Dr Sara Baker is a researcher into early childhood at the Faculty of Education. She is interested in the role of the brain’s prefrontal lobe in how young children learn to adapt their understanding to an ever-shifting environment. Many of her studies chart changes in children’s ways of thinking about the world. She uses longitudinal designs to examine the shape of individual children’s learning curves month by month.
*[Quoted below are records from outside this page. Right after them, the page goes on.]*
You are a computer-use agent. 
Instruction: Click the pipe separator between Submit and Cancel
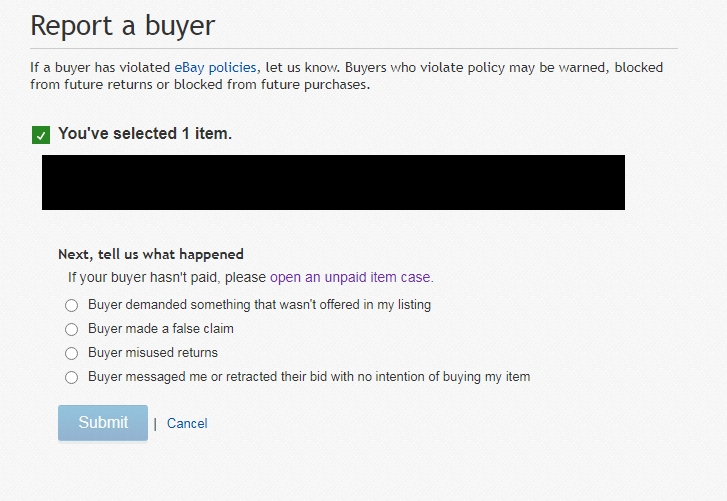(x=155, y=424)
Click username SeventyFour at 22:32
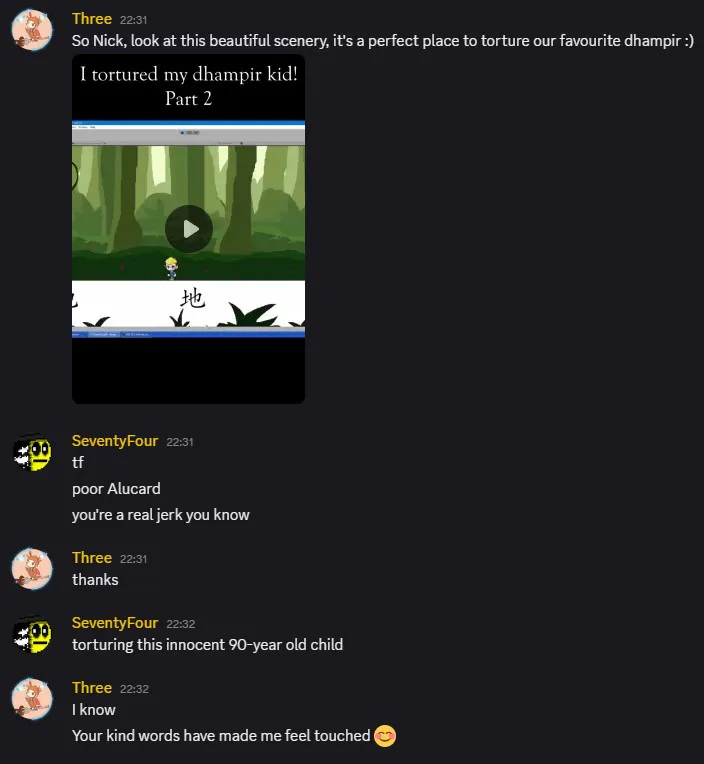704x764 pixels. coord(115,623)
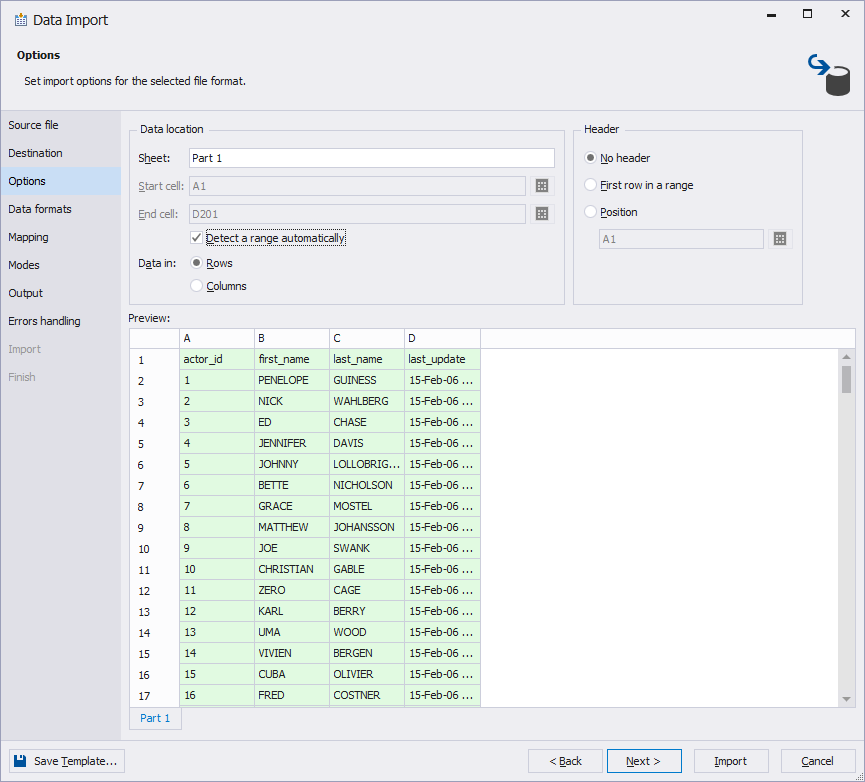The image size is (865, 782).
Task: Select First row in a range option
Action: click(x=591, y=185)
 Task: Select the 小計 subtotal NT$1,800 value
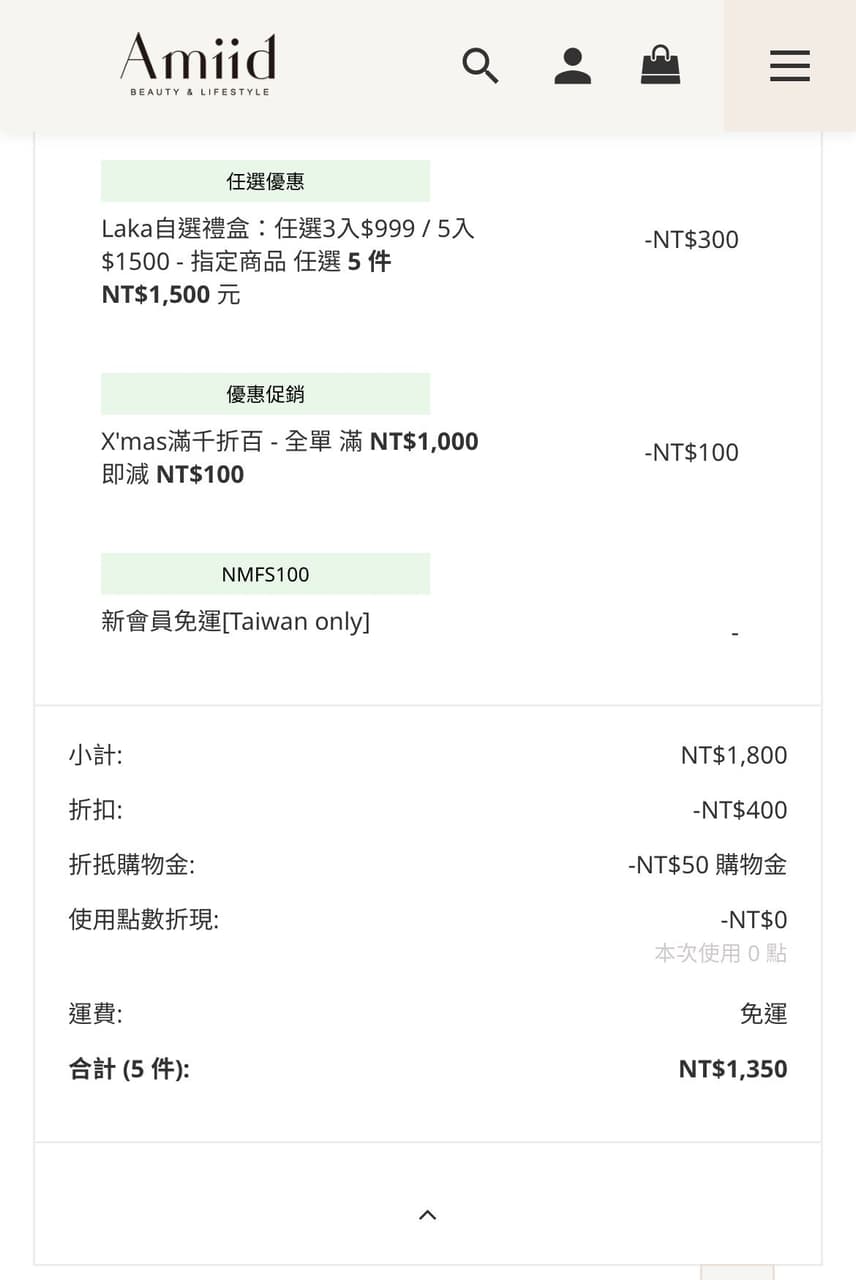click(x=733, y=755)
Research by Baker and colleagues is contributing to an understanding of the acquisition of skills essential to learning. She explains: “The brain’s frontal lobe is one of the four major divisions of the cerebral cortex. It regulates decision-making, problem-solving and behaviour. We call these functions executive skills – they are at the root of the cognitive differences between humans and other animals. My executive functions enable me to resist a slice of cake when I know I’m soon having dinner.”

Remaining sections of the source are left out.